The instance that Mr. Lardner enlightens on was with Casey Stengel, who in this case does a bit of translating of Mr. Mandel's line when he asks to be quickly signed, or else he'll go home and take the $25,000 proposition that's waiting for him there.
Casey saw right through this, and figured out that "what he means is that he can go home and turn himself over to the cops and collect $25,000 reward. Especially if he brings himself in dead."
This is more profound than you might think. If a criminal has a price on their head, and they turn themselves in for the reward, are the people who are offering the reward obligated to pay the fugitive? They did, afterall, lead the authorities to themselves for the arrest.
It is not known how any of this works, or if someone thought that scenario through all the way.

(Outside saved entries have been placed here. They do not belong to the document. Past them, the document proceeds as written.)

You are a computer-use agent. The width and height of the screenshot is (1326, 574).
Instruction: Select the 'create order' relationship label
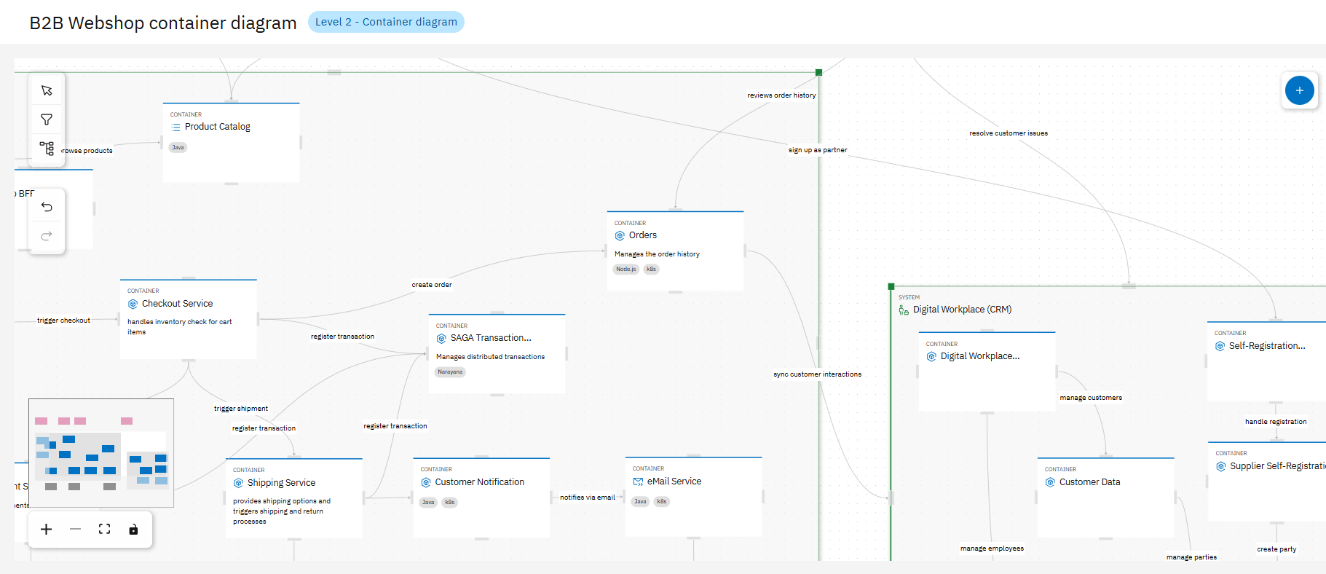point(431,285)
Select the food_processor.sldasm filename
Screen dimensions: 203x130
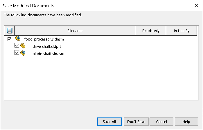(x=44, y=39)
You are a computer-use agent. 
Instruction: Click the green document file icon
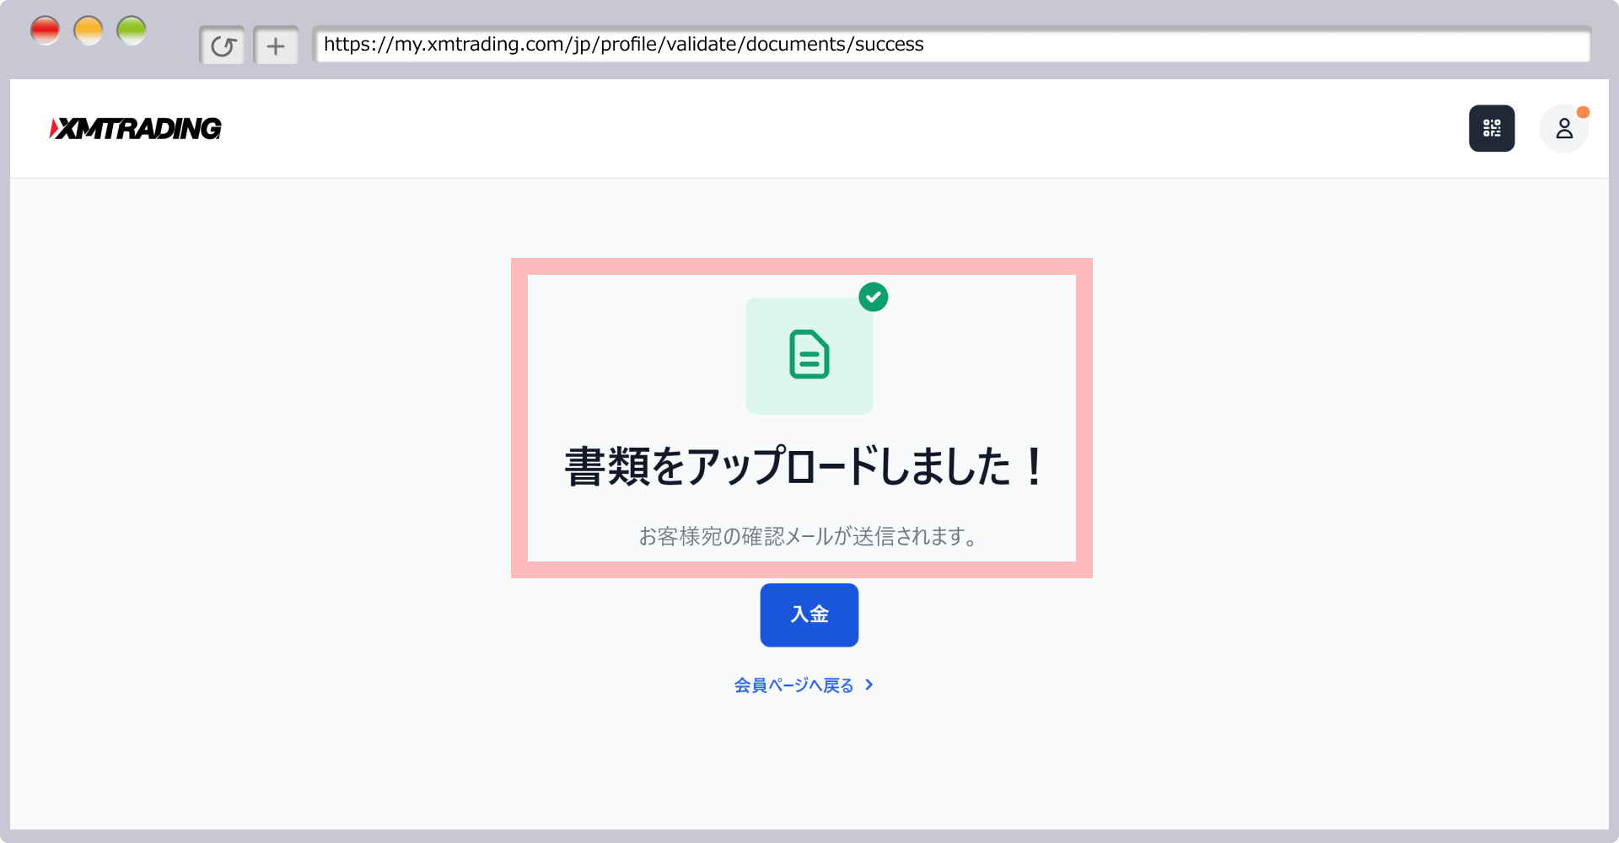click(x=809, y=354)
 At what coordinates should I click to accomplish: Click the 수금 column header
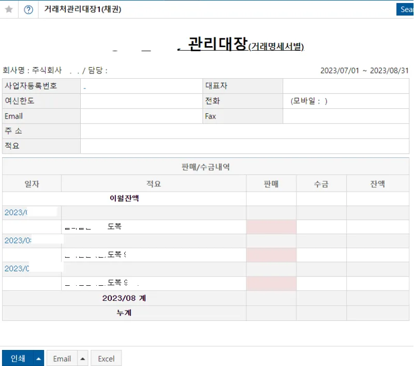321,184
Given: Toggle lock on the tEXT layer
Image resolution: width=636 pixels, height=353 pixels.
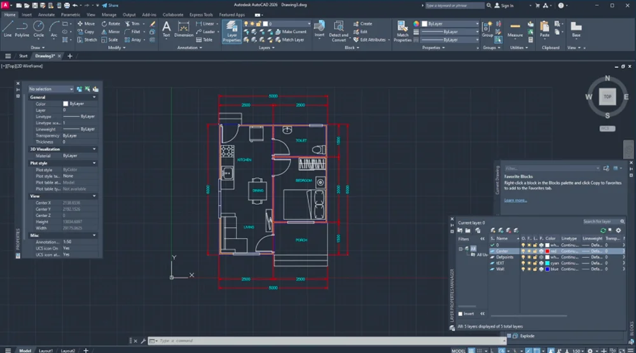Looking at the screenshot, I should click(535, 263).
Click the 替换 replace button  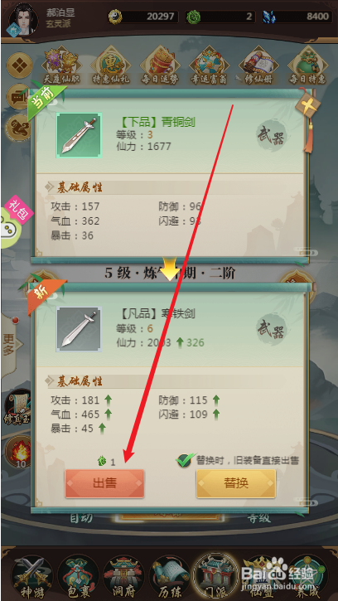click(x=236, y=483)
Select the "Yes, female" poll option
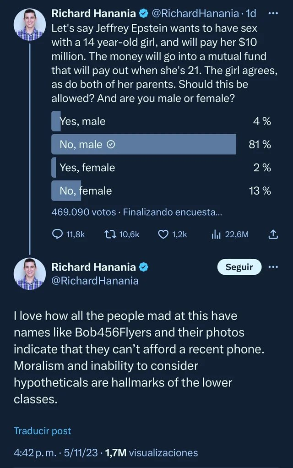This screenshot has height=468, width=293. [x=87, y=168]
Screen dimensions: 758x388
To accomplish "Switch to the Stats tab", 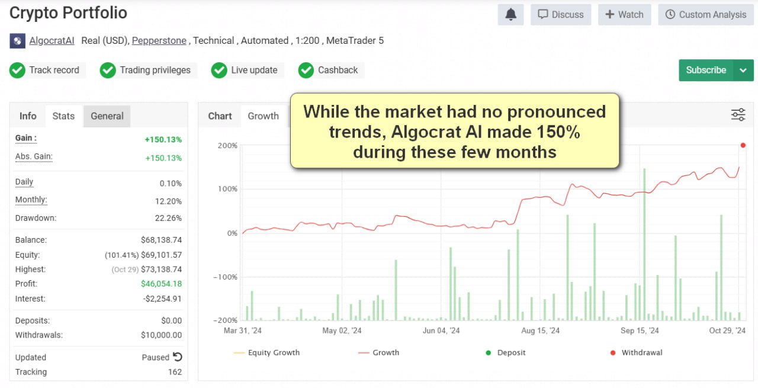I will [63, 116].
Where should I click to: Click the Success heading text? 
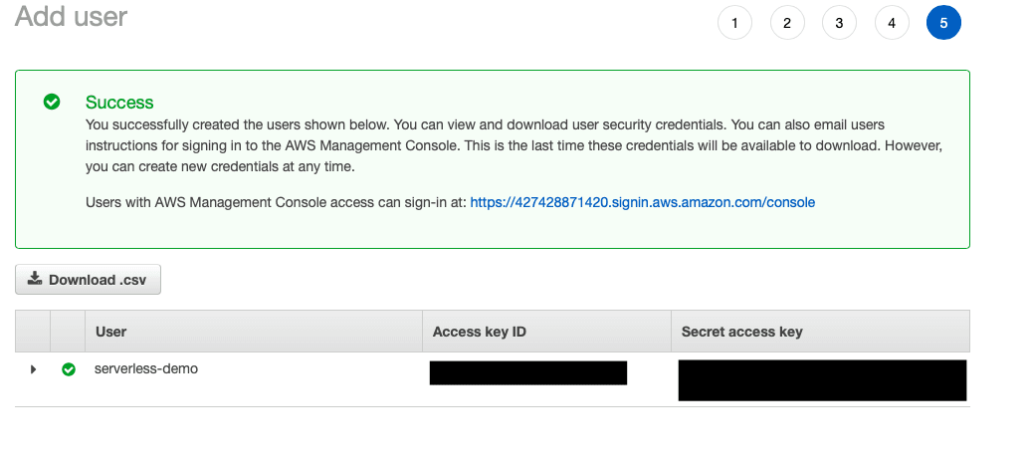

For what it's worth, Mr. Mandel kept drifting in and out of spring training appearances and eventually drifted away altogether.
As for the hanging thought introduced by Casey, what if the notorious Whitey Bulger had turned himself in for the reward after his image lite up Times Sqaure? Could he add it to $800,000 in cash that the authorities found in his condo walls? And what if Whitey somehow turned himself in dead?
Double indemnity?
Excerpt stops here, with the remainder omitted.